Ombres sur Filmland.

Ombres sur Filmland (écrit par Kenneth Hite et Robin D. Laws, mais hélas toujours aussi mal traduit et édité) entend, sur environ 150 pages, conjuguer l’horreur cosmique lovecraftienne et l’horreur gothique des films en noir et blanc produits par Universal et RKO dans les années 1930 et des poussières. Ce qui, mine de rien, n’est pas si évident que cela. En témoigne un bref mais fort intéressant chapitre introductif, « Double séance », pointant les ressemblances et points de divergence entre ces deux modes de l’horreur apparus à la même époque, et qui, pour emprunter largement à des sources similaires – les gothiques anglais, Poe, etc. –, n’en ont pas moins développé chacun de leur côté leurs propres codes, éventuellement contradictoires, à tel point que, pendant fort longtemps (voire toujours ?), Lovecraft et le cinéma n’ont pas fait bon ménage… Autant dire que les scénarios que propose ce supplément, ou qu’il suggère de bâtir à partir de son décor gothique, risquent de détonner quelque peu par rapport aux investigations classiques de Cthulhu « système Gumshoe ».

Le chapitre suivant est donc consacré à la description d’un « décor gothique » abstrait, ne figurant pas sur les cartes. Si les lieux communs du genre sont finement analysés, ce qui est plutôt intéressant, ce chapitre, hélas, tend surtout à noircir des pages pour pas grand-chose. Il est en effet constitué pour l’essentiel de « séquences en stock » destinées au MJ, à mes yeux totalement inutiles et qui risquent d’être plus ridicules qu’autre chose… Plus utiles, mais à peine, on trouve également quelques descriptions de PNJ et, en fin de chapitre, quelques accroches de scénarios, dans l’ensemble assez peu intéressantes (avec une exception notable, « La Malédiction Derensberg » : là, il y a quelque chose à faire…).

Suivent douze scénarios, très variés. « Mort au-delà du Nil », comme son titre le laisse assez supposer, joue avec la figure classique de la momie ; en l’occurrence, il s’agit ici de toute une troupe de goules momies, venues régler une sordide histoire d’amour au-delà des millénaires, l’un des investigateurs étant la cible de la passion de l’ancienne reine Nitocris. Le scénario contient bon nombre d’éléments intéressants, mais il demande pas mal d’investissement de la part tant du MJ que des PJ (et a fortiori de l’investigateur-cible… sauf qu’il n’est pas supposé savoir qu’il est dans cette délicate position !). Assez libre dans un premier temps, le scénario devient par contre de plus en plus dirigiste et bourrin au fur et à mesure des séquences, avec parfois des retournements de situation et autres « énigmes » un peu too much. Correct, sans plus.
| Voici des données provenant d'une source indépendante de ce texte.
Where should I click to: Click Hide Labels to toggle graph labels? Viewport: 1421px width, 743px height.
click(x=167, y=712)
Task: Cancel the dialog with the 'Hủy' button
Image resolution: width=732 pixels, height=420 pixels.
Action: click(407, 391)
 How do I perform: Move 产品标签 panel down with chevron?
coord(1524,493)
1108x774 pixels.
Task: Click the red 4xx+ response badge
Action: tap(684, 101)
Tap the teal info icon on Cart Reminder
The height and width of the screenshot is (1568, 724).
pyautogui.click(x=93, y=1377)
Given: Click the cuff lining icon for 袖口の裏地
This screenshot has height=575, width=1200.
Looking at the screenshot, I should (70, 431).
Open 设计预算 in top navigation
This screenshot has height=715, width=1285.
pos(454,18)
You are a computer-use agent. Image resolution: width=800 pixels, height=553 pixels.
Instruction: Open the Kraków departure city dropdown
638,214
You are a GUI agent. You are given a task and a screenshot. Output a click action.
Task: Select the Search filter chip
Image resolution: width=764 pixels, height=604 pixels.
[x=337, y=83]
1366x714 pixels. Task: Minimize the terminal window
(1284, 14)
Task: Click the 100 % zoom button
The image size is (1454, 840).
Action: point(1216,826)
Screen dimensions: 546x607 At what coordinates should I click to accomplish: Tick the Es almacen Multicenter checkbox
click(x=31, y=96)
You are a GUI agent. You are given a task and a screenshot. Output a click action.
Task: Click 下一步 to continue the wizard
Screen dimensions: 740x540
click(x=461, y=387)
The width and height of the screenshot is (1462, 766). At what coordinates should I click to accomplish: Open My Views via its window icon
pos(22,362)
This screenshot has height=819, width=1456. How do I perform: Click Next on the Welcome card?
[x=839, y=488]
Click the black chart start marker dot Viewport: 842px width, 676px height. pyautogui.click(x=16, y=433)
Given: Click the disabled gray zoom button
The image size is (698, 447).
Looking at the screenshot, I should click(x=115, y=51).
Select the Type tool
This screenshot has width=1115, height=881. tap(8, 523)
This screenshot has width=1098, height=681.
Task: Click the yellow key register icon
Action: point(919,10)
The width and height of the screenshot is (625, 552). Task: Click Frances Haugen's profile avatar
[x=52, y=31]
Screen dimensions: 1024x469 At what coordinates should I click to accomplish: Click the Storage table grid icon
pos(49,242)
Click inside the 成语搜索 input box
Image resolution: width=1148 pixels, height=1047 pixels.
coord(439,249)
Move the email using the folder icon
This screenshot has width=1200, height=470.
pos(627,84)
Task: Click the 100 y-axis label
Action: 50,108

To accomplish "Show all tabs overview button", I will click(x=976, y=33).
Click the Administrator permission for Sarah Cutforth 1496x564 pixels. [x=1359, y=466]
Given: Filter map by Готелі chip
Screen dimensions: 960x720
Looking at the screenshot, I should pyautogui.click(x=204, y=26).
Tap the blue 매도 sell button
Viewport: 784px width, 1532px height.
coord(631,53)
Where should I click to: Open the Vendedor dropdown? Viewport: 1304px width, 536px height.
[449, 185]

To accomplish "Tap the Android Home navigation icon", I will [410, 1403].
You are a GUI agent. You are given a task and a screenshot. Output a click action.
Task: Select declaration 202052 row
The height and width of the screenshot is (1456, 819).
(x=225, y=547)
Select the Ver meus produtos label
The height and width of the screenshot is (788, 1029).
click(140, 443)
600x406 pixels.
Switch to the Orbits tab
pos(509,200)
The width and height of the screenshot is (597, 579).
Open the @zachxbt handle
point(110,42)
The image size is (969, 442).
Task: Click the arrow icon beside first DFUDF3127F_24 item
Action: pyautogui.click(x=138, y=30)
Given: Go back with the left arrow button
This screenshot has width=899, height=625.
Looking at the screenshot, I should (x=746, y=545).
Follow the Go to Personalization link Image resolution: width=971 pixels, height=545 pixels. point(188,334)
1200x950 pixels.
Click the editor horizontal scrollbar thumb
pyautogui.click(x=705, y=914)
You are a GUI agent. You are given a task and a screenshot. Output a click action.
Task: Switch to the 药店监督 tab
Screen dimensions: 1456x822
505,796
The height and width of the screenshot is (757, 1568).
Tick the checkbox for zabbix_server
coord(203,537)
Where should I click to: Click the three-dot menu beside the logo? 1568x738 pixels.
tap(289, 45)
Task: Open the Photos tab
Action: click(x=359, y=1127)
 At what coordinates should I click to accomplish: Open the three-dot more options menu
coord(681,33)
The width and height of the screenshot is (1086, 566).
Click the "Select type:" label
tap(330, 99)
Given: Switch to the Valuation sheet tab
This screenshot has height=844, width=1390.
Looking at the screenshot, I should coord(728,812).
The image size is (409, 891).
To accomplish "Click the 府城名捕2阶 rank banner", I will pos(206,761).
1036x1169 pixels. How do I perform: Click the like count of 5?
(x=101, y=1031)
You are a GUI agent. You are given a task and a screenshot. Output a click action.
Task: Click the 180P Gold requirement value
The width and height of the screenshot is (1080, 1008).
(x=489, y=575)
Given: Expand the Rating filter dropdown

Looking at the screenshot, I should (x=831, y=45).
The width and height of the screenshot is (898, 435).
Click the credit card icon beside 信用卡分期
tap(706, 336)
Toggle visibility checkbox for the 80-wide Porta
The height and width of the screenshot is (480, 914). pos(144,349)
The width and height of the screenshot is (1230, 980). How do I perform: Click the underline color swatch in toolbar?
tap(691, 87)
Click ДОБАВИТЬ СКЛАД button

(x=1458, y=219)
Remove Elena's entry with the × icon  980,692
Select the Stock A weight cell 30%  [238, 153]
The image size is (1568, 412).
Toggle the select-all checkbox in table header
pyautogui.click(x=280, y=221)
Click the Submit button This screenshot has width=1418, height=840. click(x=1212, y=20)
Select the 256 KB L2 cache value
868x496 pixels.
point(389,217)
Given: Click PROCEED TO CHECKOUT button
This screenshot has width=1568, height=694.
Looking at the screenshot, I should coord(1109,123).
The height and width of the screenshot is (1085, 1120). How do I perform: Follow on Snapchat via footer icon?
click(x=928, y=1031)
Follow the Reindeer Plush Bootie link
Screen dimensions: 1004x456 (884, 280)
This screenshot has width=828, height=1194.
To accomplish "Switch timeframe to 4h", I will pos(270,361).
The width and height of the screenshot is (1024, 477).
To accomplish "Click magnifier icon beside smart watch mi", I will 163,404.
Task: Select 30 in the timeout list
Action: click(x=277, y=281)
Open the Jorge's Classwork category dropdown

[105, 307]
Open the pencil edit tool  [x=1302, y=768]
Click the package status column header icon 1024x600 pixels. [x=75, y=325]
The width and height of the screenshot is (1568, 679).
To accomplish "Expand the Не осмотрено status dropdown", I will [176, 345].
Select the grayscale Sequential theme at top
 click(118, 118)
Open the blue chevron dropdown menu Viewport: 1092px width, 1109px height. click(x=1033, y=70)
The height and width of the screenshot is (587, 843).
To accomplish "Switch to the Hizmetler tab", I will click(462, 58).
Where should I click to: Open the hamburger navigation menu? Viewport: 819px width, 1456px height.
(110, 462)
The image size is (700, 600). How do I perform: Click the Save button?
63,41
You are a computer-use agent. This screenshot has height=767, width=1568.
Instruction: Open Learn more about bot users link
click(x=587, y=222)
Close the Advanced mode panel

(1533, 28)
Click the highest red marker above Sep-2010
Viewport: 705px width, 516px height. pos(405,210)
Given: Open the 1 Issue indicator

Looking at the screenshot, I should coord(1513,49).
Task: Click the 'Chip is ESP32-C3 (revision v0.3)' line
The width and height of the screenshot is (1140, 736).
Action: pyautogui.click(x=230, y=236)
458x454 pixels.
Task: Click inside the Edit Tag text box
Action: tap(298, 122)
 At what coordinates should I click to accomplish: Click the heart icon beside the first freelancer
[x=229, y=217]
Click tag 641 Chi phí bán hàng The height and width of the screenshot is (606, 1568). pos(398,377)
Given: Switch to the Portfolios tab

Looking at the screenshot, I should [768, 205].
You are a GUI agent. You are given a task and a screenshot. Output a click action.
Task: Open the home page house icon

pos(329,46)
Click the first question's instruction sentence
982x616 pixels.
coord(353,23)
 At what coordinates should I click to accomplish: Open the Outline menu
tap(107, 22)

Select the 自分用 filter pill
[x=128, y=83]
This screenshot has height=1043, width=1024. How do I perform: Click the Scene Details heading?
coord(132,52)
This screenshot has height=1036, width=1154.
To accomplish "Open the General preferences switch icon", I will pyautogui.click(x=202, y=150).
« Le Bokor blanc », comme son nom l’indique, s’inspire du cultissime film de Victor Halperin avec Bela Lugosi Les Morts-vivants, plus connu sous son titre original de White Zombie ; il en constitue même une suite directe… mais à la sauce Romero. Autant dire qu’en fait de scénario de Cthulhu, on est en fait en présence d’un délire survivaliste très bourrin et frénétique, très court aussi, riche en action et pauvre en investigation, pas vraiment approprié au « système Gumshoe », donc. Bien que très fan de Romero, vous aurez compris que ce scénario me paraît d’un intérêt plutôt douteux… On notera cependant que l’on y trouve un nouveau grimoire, Le Culte des morts d’Hugues Caverne (1661, français).

« Dr. Grave Dust » s’inspire bien évidemment de Frankenstein, mais à vrai dire surtout de « Herbert West, réanimateur », dont il constitue dans un sens une suite, simplement transposée dans le décor gothique, qui trouve là sa première utilisation. Le scénario commence par une enquête policière relativement simple mais à l’atmosphère intéressante, avant de devenir plus dirigiste et un tantinet bourrin pour un final apocalyptique. Pas mal, ceci dit.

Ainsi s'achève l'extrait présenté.